Substring changes (JDK 1.7)

J

Jan Burse

Dear All,
Recent versions of the JDK do not reuse the backing char[].
The reason is that the offset and length fields have been
removed from String to save memory.

Did this affect some of your code?

Bye
 
J

Joshua Cranmer

Dear All,
Recent versions of the JDK do not reuse the backing char[].
The reason is that the offset and length fields have been
removed from String to save memory.

Did this affect some of your code?

Bye


Wrong on both counts.

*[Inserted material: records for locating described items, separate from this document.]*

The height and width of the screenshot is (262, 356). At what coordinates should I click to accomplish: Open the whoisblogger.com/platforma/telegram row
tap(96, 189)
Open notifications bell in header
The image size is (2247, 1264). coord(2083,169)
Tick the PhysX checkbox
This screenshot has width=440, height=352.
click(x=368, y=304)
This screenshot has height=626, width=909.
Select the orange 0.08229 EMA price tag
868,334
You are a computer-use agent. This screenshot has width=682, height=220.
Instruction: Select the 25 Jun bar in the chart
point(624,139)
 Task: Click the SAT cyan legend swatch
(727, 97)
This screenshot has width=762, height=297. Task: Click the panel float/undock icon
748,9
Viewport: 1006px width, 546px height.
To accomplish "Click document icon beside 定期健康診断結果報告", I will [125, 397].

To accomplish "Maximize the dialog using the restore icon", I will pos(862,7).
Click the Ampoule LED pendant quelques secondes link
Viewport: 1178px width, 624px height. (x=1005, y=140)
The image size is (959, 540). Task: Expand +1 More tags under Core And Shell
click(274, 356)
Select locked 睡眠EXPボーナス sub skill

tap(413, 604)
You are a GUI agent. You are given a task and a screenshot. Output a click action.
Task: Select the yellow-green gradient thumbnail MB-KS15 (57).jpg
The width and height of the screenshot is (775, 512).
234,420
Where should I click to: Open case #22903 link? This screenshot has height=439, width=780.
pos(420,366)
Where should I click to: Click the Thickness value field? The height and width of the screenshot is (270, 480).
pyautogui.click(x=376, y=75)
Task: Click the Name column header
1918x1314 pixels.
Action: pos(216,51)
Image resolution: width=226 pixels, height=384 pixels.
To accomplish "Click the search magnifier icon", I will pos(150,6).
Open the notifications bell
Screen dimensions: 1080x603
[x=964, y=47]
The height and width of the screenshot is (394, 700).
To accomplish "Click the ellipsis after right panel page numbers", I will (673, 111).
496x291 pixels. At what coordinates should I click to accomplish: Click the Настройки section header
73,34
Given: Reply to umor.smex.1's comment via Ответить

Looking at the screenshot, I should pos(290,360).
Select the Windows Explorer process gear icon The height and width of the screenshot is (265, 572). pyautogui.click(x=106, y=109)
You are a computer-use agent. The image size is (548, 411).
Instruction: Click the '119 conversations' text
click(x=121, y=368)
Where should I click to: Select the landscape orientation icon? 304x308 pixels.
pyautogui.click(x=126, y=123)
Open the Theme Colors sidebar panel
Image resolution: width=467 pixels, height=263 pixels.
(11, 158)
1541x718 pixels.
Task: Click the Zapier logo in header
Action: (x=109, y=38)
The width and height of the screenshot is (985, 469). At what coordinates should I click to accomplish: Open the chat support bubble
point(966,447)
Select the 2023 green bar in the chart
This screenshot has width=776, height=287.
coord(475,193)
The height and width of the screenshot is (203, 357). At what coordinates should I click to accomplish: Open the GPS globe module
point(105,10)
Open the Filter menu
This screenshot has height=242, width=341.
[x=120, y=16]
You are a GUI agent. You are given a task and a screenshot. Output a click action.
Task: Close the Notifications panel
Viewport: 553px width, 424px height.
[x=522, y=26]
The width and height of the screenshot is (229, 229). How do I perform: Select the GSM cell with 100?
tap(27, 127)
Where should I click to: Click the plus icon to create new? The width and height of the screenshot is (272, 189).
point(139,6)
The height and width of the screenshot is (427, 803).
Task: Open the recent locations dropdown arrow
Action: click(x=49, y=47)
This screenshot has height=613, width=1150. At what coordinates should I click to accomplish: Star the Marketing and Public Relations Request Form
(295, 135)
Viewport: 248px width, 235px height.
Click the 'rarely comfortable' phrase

Where did you read this nonsense?

<http://hg.openjdk.java.net/jdk7/jdk7-gate/jdk/file/tip/src/share/classes/java/lang/String.java>

<http://hg.openjdk.java.net/jdk8/jdk8-gate/jdk/rev/2c773daa825d>
suggests differently...
 
L

Lars Enderin

2013-01-10 18:22, markspace skrev:
That's 8, not 7. If you're going to ask about JDK 8, don't put "JDK
1.7" in your subject title.
The only question was in the OP. Jan Burse set the title, not Joshua.
 
J

Jan Burse

Jan said:
Dear All,
Recent versions of the JDK do not reuse the backing char[].
The reason is that the offset and length fields have been
removed from String to save memory.

Did this affect some of your code?

Bye

Its from JDK 1.7 Update 10

Look see:

C:\Users\Jan Burse>java -version
java version "1.7.0_10"
Java(TM) SE Runtime Environment (build 1.7.0_10-b18)
Java HotSpot(TM) 64-Bit Server VM (build 23.6-b04, mixed mode)

rt.jar:

public final class String
implements java.io.Serializable, Comparable<String>, CharSequence {
/** The value is used for character storage. */
private final char value[];

/** Cache the hash code for the string */
private int hash; // Default to 0

/** use serialVersionUID from JDK 1.0.2 for interoperability */
private static final long serialVersionUID = -6849794470754667710L;

-- and --

public String substring(int beginIndex, int endIndex) {
if (beginIndex < 0) {
throw new StringIndexOutOfBoundsException(beginIndex);
}
if (endIndex > value.length) {
throw new StringIndexOutOfBoundsException(endIndex);
}
int subLen = endIndex - beginIndex;
if (subLen < 0) {
throw new StringIndexOutOfBoundsException(subLen);
}
return ((beginIndex == 0) && (endIndex == value.length)) ? this
: new String(value, beginIndex, subLen);
}

-- and --

public String(char value[], int offset, int count) {
if (offset < 0) {
throw new StringIndexOutOfBoundsException(offset);
}
if (count < 0) {
throw new StringIndexOutOfBoundsException(count);
}
// Note: offset or count might be near -1>>>1.
if (offset > value.length - count) {
throw new StringIndexOutOfBoundsException(offset + count);
}
this.value = Arrays.copyOfRange(value, offset, offset+count);
}
 
J

Jan Burse

Hi,

It was originally observed in a Scala newsgroup:

why is String grouped() so slow?
https://groups.google.com/forum/?fromgroups=#!topic/scala-user/D1qmblInfyg

Bye

Jan said:
Jan said:
Dear All,
Recent versions of the JDK do not reuse the backing char[].
The reason is that the offset and length fields have been
removed from String to save memory.

Did this affect some of your code?

Bye

Its from JDK 1.7 Update 10

Look see:

C:\Users\Jan Burse>java -version
java version "1.7.0_10"
Java(TM) SE Runtime Environment (build 1.7.0_10-b18)
Java HotSpot(TM) 64-Bit Server VM (build 23.6-b04, mixed mode)

rt.jar:
 
R

Roedy Green

Did this affect some of your code?

If this change happens, you would no longer consider using new String(
String) to unencumber a substring.

You no longer have to worry a about a tiny substring holding a meg+
sized base string around in memory.
 
R

Robert Klemme

If this change happens, you would no longer consider using new String(
String) to unencumber a substring.

You no longer have to worry a about a tiny substring holding a meg+
sized base string around in memory.

Instead you have to worry about tons of substrings drawn from the same
input String to occupy a lot more memory and slowing down GC. Trade
offs, trade offs...

Cheers

robert
 
R

Roedy Green

Instead you have to worry about tons of substrings drawn from the same
input String to occupy a lot more memory and slowing down GC. Trade
offs, trade offs...

I wonder if it could work like this.

Perhaps GC could notice a giant string encumbered by a few small
strings, and could do a new String for you and gc the base string.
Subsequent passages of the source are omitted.